I really thought I was going crazy and being dangerous. I was so ashamed of my thoughts, I cried constantly. Taking my classes under these conditions was no longer possible. These troubles impacted my whole life. So I decided to go see my doctor to talk to him about it. I remember being in the waiting room, totally stressed and panicked, I wanted to leave and at the same time be locked up in psychiatry because I really thought I had gone mad.

At 21, I thought my life was ruined because of my own thoughts.

I thought that I would never be able to work in what I wanted because I would never be able to assume the slightest responsibility.

My doctor received me, she was incredibly kind. She quickly reassured me and explained that I should consult a psychiatrist. Obviously for me and like many still today, consulting is taboo. It means being mad or mad, having real problems. Society leads us to believe that consultation should be avoided. But as my father-in-law says “when you have a heart problem you go to the cardiologist, when you have a health problem the doctor, so when you have a problem in your mind you go to the psychiatrist or the psychologist. There is no shame.”

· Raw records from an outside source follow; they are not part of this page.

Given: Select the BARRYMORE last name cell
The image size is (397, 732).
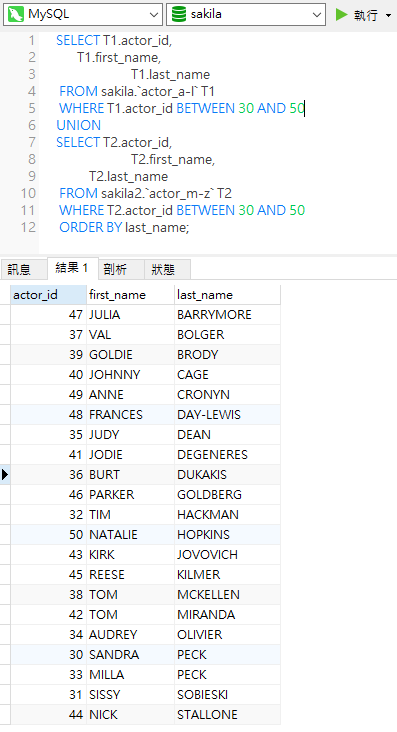Looking at the screenshot, I should tap(227, 315).
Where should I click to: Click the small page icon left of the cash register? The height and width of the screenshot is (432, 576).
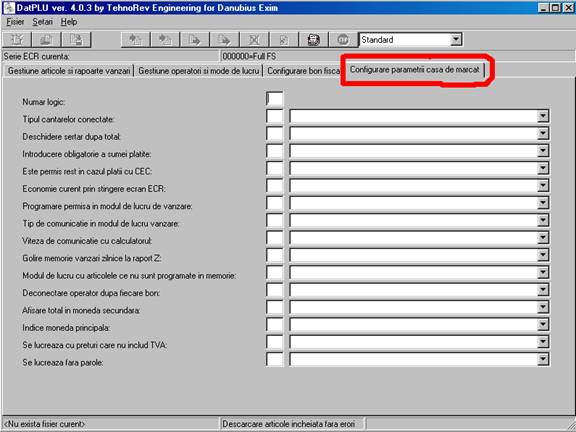coord(284,40)
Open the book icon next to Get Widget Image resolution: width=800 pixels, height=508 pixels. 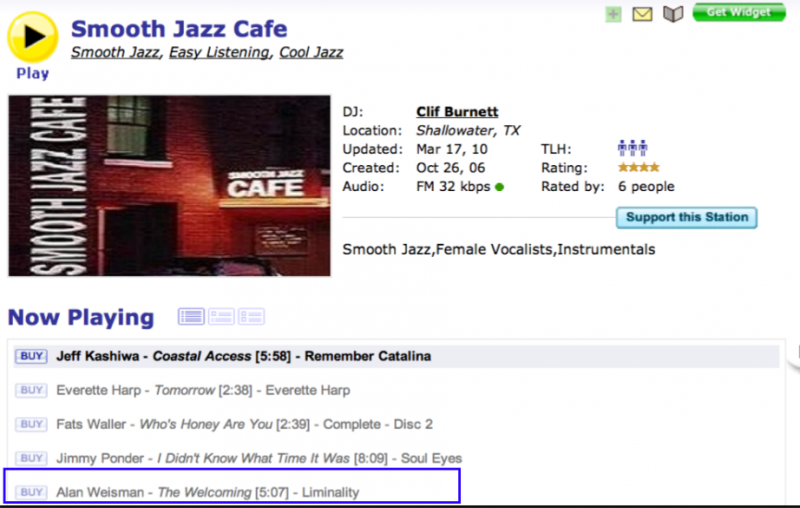[673, 14]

Now, looking back, I think more people should consult. Maybe we should all go there at least once (admittedly it’s a bit extreme). But when we look at the society in which we live, the one that pushes us to always do more, always better and faster, that does not leave us time to take care of ourselves or even to think of others, it is normal that people go off the rails. In recent years, and in particular with the Covid-19 crisis, there have been more and more depressions, anxiety disorders or other disorders. Consultation helps to rationalize and to know that we are not alone. She helps us get better.

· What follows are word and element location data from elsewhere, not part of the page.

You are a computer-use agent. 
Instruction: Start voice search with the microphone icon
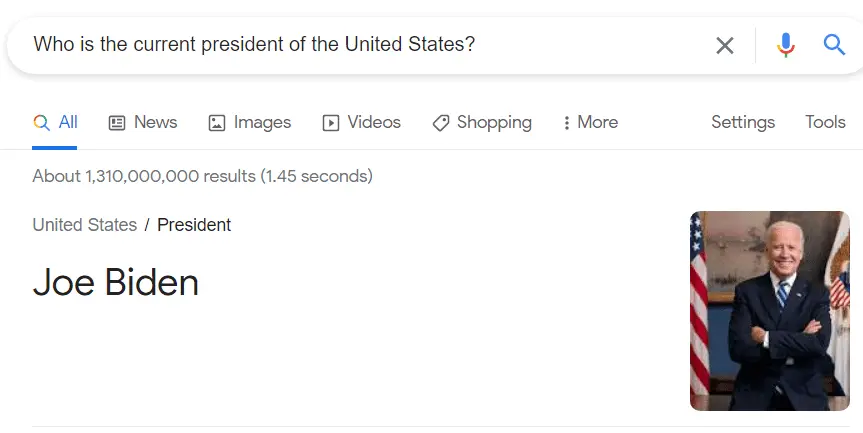[785, 45]
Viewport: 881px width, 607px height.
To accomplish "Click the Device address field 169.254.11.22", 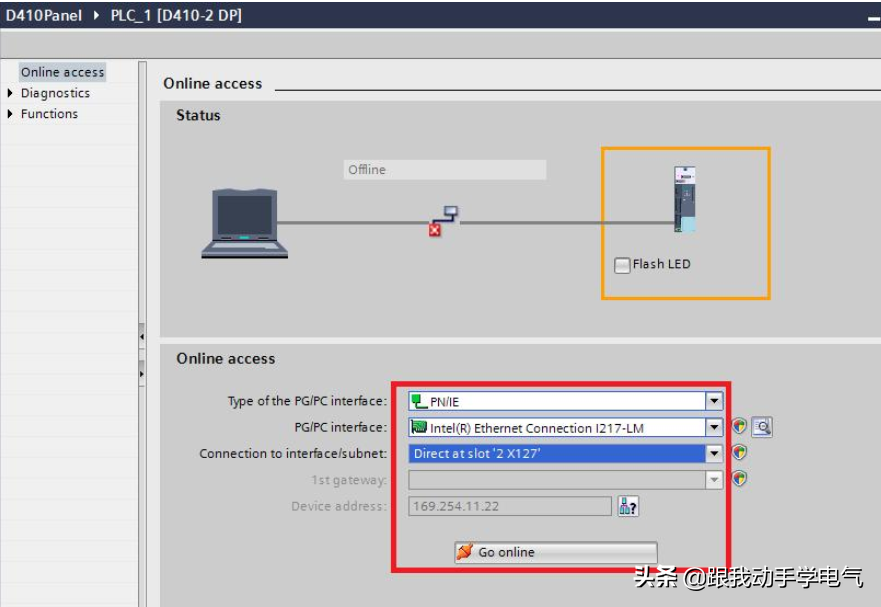I will click(509, 506).
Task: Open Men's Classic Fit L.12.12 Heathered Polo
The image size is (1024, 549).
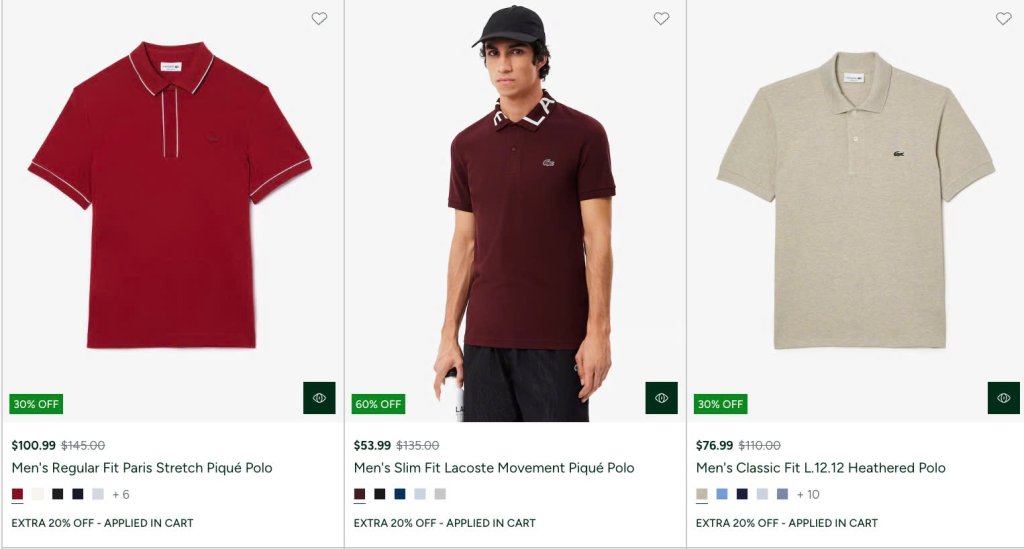Action: coord(820,468)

I have been consulting a psychiatrist for almost 3 years now, with whom the sessions are going very well and with whom I have complete confidence (I think it is very important). Since then I am on treatment, which is gradually decreasing. I no longer get up to see if my car is closed, I no longer have any dark thoughts. Finally yes, sometimes I have to redo what I call “a crisis”. Always the same, they are triggered by fatigue, a major change or stress. But now, I no longer cling to these thoughts and let them pass, my crises no longer settle in time. I can say that I am alive again. In fact, the weight on my conscience disappeared very quickly when my psychiatrist told me that no I was not crazy, and that no I did not want to hurt people. She explained to me that these were completely random thoughts. She even told me one day that I was fixated on it, but that if it had been a trash can it would have been the same. I laughed.

Well, I’m sick. I accept it and my entourage too. My friends are aware and nothing has changed with them. My studies are going very well, I have a master 1, I can do the job I want.

I am a victim of my thoughts. I have anxious OCD at 23.